Opinión

El cajón de la mesilla

Pocas veces he tenido un rosario en mis manos. Pero hay uno que no he perdido de vista o, mejor dicho, de olfato, desde que tenía tres o cuatro años. Estaba en el cajón de la mesilla de noche de mi madre, ese lugar que todas las madres llenamos con nuestros secretos más íntimos, y que todas las hijas abrimos cuando no nos puede ver. Allí dentro, la mía tenía una cajita imitación a nácar con la imagen de una mujer que posaba su mano sobre un libro. Nunca me fije de niña en las letras que la rodeaban: «Rosario de flores del jardín de la santa. Ávila». Teresa, la poeta santa, guardaba en ese estuche un rosario de bolitas granates que terminaba con un cristo en la cruz. Un noche abrí la caja y un olor indescriptible ascendió hasta mi nariz infantil. Me quedé extasiada. ¿Qué olor era ese? ¿Cómo las flores podían conservar su aroma dentro de un joyero? Por supuesto que no comenté nada con nadie.

Pero siempre que podía corría a meter la nariz en ese rosario mágico escondido en la mesita de noche de mi madre. Ella murió hace veinte años. Se fue joven dejándome joven a mí.

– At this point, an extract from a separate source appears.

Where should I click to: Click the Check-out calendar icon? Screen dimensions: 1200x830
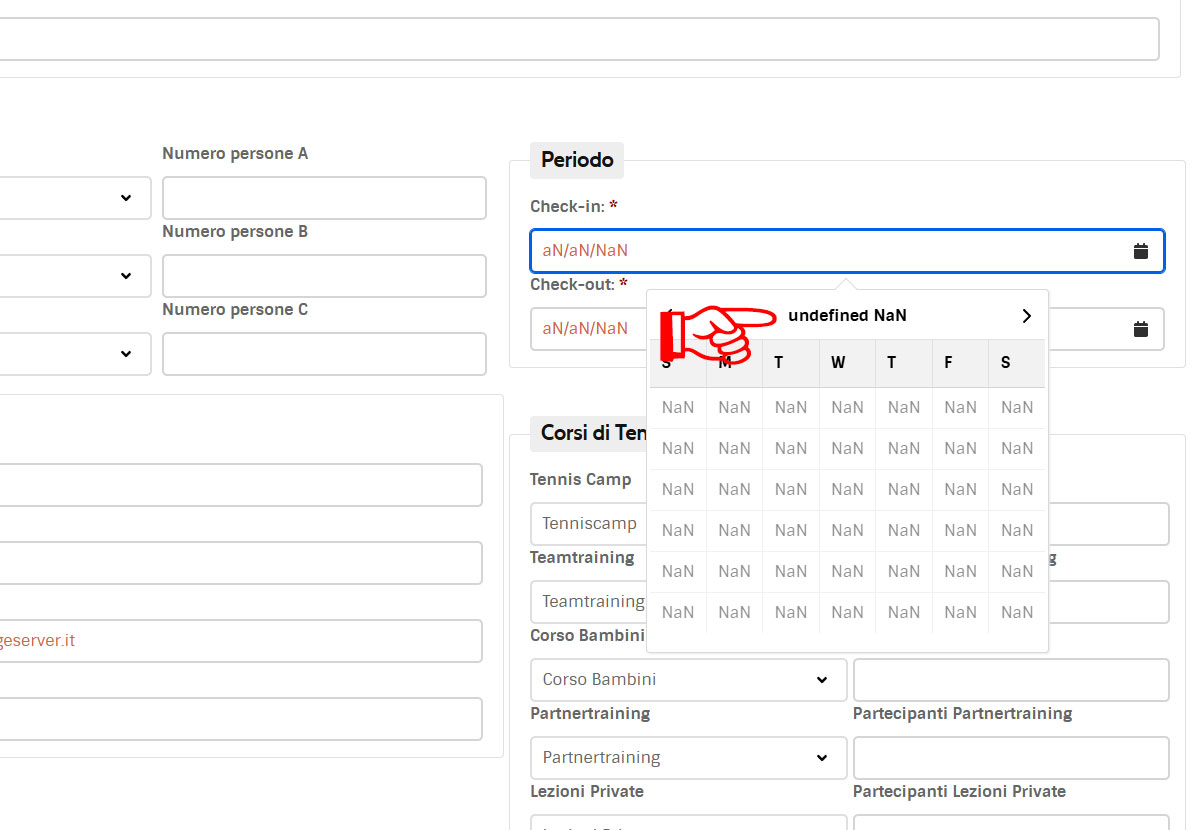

Y cuando volví a su casa, acabado el entierro, corrí a su mesilla de noche a coger el rosario del jardín de las flores. Seguía oliendo igual que cuando yo tenía tres o cuatro años, y era para mí. Porque aunque las madres siempre se quedan y descansan cada día en nuestro corazón, su olor a veces desaparece.

La de la mía está en mi mesita de noche, en una caja redonda imitación a nácar que cuando la abres sigue oliendo intensamente a flores de no sé qué. A mi madre.